1. Da Jesus geboren war zu Bethlehem im Lande Judäa zur Zeit des Königs Herodes, siehe, da kamen etlichen Weise aus dem Morgenlande gen Jerusalem, die sich gereinigt hatten und weder Fleisch noch starke Getränke zu sich genommen, um den Christus, den sie suchten, zu finden. Und sie sprachen: "Wo ist der neugeborene König der Juden? Wir im Osten haben seinen Stern gesehen und sind gekommen, ihn anzubeten."
2. Da der König Herodes dies hörte, erschrak er und mit ihm ganz Jerusalem. Und er ließ alle Hohepriester und Schriftgelehrten unter dem Volk versammeln und erforschte von ihnen, wo der Christus geboren werden sollte.
3. Und sie sagten ihm: "Zu Bethlehem im Lande Judäa, denn also stehet geschrieben in den Propheten: Und du, Bethlehem im Lande Judäa, bist mit nichten die Kleinste unter den Fürsten Judas; denn aus dir soll mir der Herrscher kommen, der über mein Volk Israel regieren soll."
4. Da berief Herodes die Weisen heimlich und erlernte mit Fleiß von ihnen, wann der Stern erschienen wäre. Und er wies sie gen Bethlehem und sprach: "Ziehet hin und forschet fleißig nach dem Kindlein, und wenn ihr's findet, so saget mir's wieder, dass ich auch komme und es anbete."

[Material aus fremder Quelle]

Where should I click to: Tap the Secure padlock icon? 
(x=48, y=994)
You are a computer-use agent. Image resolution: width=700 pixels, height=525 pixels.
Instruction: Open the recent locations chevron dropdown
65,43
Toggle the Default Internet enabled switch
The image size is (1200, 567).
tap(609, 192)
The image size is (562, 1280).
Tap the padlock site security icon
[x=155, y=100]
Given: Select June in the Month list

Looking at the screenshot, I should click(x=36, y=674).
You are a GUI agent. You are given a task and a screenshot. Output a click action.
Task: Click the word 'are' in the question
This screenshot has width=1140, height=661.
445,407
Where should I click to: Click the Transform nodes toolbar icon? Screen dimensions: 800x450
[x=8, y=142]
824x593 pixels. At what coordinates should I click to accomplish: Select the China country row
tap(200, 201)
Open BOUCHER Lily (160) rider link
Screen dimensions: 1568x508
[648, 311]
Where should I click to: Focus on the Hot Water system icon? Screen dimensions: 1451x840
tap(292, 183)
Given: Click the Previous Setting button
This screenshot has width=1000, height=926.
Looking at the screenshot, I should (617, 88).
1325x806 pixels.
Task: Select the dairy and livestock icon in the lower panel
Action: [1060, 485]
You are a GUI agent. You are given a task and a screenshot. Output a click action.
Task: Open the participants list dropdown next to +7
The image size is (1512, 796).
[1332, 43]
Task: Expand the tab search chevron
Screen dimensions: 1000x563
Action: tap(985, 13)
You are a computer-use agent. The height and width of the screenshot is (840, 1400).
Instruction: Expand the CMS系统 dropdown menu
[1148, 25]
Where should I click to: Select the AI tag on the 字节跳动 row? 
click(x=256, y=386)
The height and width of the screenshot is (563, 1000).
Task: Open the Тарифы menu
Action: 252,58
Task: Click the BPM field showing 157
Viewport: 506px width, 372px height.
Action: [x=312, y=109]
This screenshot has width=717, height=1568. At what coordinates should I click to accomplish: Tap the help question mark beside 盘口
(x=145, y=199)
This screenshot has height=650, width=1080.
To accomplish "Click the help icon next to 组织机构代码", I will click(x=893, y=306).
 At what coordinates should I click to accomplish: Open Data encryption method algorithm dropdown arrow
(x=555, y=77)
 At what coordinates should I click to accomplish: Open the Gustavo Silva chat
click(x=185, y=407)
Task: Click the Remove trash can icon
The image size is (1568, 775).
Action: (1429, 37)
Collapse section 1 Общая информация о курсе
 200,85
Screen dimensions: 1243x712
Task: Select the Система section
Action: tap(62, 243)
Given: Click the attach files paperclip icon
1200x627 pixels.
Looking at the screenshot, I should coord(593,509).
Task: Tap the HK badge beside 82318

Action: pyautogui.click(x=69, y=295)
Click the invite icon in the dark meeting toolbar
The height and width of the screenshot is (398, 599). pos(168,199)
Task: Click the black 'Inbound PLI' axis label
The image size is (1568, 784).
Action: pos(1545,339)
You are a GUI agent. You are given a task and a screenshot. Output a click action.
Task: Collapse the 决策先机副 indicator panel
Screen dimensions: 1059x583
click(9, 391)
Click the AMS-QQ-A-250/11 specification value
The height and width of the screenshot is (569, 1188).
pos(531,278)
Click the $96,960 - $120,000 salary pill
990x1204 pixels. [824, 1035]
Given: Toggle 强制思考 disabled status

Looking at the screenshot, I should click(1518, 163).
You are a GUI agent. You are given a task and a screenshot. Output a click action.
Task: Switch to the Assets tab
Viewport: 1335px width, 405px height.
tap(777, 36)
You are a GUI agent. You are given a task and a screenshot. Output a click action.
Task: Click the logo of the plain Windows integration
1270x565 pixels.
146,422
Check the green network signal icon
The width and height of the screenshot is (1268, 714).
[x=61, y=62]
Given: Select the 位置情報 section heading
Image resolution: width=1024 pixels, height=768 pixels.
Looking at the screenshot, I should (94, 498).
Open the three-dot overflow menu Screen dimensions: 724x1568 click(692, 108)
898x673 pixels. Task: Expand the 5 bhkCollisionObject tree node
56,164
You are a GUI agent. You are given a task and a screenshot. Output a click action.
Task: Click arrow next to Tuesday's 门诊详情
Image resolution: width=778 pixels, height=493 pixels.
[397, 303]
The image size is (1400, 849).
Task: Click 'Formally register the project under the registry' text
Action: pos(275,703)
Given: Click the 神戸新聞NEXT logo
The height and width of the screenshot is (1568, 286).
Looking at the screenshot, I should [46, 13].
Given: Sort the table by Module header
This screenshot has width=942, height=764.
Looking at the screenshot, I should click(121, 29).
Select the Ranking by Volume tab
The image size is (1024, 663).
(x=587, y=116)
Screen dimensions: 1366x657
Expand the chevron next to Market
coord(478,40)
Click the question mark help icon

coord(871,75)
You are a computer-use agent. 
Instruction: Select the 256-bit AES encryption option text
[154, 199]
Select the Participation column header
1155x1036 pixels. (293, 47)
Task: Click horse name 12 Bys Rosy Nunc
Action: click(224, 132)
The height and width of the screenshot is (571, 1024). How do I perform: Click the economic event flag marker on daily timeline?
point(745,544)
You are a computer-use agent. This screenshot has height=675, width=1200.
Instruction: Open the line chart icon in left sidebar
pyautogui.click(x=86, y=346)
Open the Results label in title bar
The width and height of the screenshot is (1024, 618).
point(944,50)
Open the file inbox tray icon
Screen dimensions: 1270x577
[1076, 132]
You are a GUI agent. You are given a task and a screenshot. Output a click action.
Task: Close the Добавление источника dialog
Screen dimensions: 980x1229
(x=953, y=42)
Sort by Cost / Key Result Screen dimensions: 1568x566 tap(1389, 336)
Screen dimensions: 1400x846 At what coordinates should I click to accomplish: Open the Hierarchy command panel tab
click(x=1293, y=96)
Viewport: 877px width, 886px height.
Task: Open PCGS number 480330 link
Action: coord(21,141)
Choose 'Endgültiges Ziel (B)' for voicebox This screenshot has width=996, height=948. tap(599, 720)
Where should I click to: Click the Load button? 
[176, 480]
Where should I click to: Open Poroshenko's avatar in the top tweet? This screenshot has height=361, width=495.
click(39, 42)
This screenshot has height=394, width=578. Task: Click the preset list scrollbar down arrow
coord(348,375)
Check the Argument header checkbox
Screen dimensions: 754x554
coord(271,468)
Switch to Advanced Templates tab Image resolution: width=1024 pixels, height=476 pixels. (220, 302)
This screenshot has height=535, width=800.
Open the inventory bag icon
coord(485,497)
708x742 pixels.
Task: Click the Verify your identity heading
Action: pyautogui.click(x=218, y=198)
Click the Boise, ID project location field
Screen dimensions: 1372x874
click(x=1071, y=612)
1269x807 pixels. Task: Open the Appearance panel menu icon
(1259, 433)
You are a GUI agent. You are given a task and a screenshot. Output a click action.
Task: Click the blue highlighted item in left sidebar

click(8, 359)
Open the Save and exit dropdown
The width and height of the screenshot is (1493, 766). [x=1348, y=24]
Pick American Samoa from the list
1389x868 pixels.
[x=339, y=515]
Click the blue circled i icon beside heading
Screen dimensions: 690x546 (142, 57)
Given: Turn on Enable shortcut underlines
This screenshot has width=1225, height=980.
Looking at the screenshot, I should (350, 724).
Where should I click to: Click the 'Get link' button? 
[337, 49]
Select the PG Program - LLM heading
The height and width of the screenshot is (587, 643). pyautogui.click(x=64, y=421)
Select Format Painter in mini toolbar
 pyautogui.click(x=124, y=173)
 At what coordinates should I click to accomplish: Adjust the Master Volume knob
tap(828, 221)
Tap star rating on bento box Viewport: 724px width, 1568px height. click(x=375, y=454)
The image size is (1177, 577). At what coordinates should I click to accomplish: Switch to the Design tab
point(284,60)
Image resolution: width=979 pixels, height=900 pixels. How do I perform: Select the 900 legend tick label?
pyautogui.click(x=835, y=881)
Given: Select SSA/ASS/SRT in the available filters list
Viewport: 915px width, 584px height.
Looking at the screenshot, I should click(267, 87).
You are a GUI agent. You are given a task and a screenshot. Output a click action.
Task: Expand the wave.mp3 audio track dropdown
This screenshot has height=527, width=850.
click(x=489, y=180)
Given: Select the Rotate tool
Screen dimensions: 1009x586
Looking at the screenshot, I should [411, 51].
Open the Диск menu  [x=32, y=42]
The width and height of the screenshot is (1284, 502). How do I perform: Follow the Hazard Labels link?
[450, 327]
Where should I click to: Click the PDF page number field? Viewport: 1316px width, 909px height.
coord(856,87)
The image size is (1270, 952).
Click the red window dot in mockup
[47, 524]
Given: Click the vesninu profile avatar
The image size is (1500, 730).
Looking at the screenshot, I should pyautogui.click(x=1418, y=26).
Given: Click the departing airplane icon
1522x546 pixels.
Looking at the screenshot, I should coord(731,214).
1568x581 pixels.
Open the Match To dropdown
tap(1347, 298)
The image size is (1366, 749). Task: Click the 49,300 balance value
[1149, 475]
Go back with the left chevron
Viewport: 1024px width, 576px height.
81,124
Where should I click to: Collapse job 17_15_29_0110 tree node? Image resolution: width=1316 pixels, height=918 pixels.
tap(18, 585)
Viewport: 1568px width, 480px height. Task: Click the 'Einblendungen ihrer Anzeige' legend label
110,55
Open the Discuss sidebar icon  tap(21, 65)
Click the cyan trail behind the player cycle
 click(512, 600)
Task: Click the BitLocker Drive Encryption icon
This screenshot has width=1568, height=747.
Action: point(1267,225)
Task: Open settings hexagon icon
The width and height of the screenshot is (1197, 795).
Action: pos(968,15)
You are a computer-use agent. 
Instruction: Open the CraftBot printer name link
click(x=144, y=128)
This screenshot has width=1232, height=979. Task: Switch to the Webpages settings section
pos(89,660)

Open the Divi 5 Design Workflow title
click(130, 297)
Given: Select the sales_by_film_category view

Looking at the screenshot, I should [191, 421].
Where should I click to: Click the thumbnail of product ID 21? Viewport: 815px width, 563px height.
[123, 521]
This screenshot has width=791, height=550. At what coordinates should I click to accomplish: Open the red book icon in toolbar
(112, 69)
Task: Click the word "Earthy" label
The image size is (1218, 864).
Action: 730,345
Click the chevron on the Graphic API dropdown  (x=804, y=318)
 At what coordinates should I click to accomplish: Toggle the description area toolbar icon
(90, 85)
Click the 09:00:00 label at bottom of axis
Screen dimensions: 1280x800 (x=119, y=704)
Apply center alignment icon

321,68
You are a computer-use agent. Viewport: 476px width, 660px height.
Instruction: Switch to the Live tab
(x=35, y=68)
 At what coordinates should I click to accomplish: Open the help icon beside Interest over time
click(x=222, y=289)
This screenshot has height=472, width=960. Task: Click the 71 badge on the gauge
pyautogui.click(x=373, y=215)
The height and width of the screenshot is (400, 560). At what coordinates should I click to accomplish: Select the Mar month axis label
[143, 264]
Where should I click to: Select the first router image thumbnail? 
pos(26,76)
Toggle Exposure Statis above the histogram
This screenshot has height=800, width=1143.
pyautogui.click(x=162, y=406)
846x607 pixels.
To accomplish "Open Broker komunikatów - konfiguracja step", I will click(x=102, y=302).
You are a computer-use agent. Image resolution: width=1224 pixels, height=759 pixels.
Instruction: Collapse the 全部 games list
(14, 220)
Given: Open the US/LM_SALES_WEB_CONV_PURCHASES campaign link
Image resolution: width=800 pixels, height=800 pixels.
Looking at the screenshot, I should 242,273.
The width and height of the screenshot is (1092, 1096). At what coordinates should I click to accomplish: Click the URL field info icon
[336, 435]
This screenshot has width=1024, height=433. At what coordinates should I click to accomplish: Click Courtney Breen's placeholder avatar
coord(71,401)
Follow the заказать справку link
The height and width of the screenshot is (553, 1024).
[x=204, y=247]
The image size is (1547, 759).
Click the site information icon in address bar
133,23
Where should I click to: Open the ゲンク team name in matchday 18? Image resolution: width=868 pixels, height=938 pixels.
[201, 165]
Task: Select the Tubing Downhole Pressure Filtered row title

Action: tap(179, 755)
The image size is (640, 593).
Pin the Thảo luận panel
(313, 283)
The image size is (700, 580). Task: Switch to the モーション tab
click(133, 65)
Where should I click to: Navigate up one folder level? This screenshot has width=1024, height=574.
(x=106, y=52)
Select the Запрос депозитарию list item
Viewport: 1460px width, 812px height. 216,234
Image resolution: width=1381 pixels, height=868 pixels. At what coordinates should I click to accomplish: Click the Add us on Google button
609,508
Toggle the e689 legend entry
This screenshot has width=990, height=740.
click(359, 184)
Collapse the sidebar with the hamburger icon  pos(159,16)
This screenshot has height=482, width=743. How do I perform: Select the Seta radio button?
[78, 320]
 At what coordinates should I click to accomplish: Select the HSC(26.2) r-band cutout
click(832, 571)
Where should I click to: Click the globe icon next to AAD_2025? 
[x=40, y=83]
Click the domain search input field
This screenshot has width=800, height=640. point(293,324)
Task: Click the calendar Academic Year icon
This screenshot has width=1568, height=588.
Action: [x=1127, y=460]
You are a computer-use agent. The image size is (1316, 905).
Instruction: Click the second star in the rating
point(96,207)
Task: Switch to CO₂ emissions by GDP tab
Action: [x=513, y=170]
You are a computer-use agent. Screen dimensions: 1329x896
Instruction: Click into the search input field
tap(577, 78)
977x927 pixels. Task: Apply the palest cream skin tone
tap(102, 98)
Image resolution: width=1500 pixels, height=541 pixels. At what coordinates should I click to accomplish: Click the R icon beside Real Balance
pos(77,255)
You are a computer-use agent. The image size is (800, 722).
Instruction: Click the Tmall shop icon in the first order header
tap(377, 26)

5. Als sie nun den König gehört hatten, zogen sie hin: Und siehe, der Stern, den sie im Morgenlande gesehen hatten, und der Engel des Sternes zogen vor ihnen hin, bis er kam und über dem Orte stand, da das Kindlein war, und der Stern erglänzte, als wären es sechs Strahlen.
6. Und wie sie so ihres Weges zogen mit ihren Kamelen und Eseln, die mit ihren Gaben beladen waren, und geleitet durch den Stern am Himmel auf der Suche nach dem Kinde, da vergaßen sie für eine Weile ihrer müden Lasttiere, die die Schätze in der Hitze des Tages getragen und Durst gelitten und vor Müdigkeit zusammenbrechen wollten. Und der Stern entschwand ihren Blicken.
7. Vergeblich standen sie und blickten gen Himmel und blickten einander mit Besorgnis an. Da entsannen sie sich ihrer Kamele und Esel und beeilten sich, sie von ihrer Last zu befreien, auf dass sie Rast und Ruhe fänden.
8. Und da war in der Nähe von Bethlehem ein Brunnen am Wege. Und als sie sich bückten, um Wasser für ihre Tiere heraufzuholen, siehe, da erschien ihnen in der Stille des Wassers das Bild des Sternes, den sie verloren hatten.
9. Und als sie dies sahen, wurden sie hocherfreut.
10. Und sie priesen Gott, der ihnen Barmherzigkeit zeigte, ebenso wie sie ihren durstigen Tieren Barmherzigkeit gezeigt hatten.
aus: "Das Evangelium des vollkommenen Lebens. Ein ursprüngliches und vollständiges Evangelium",
Humata Verlag Harold S. Blume, 1988, S. 19f.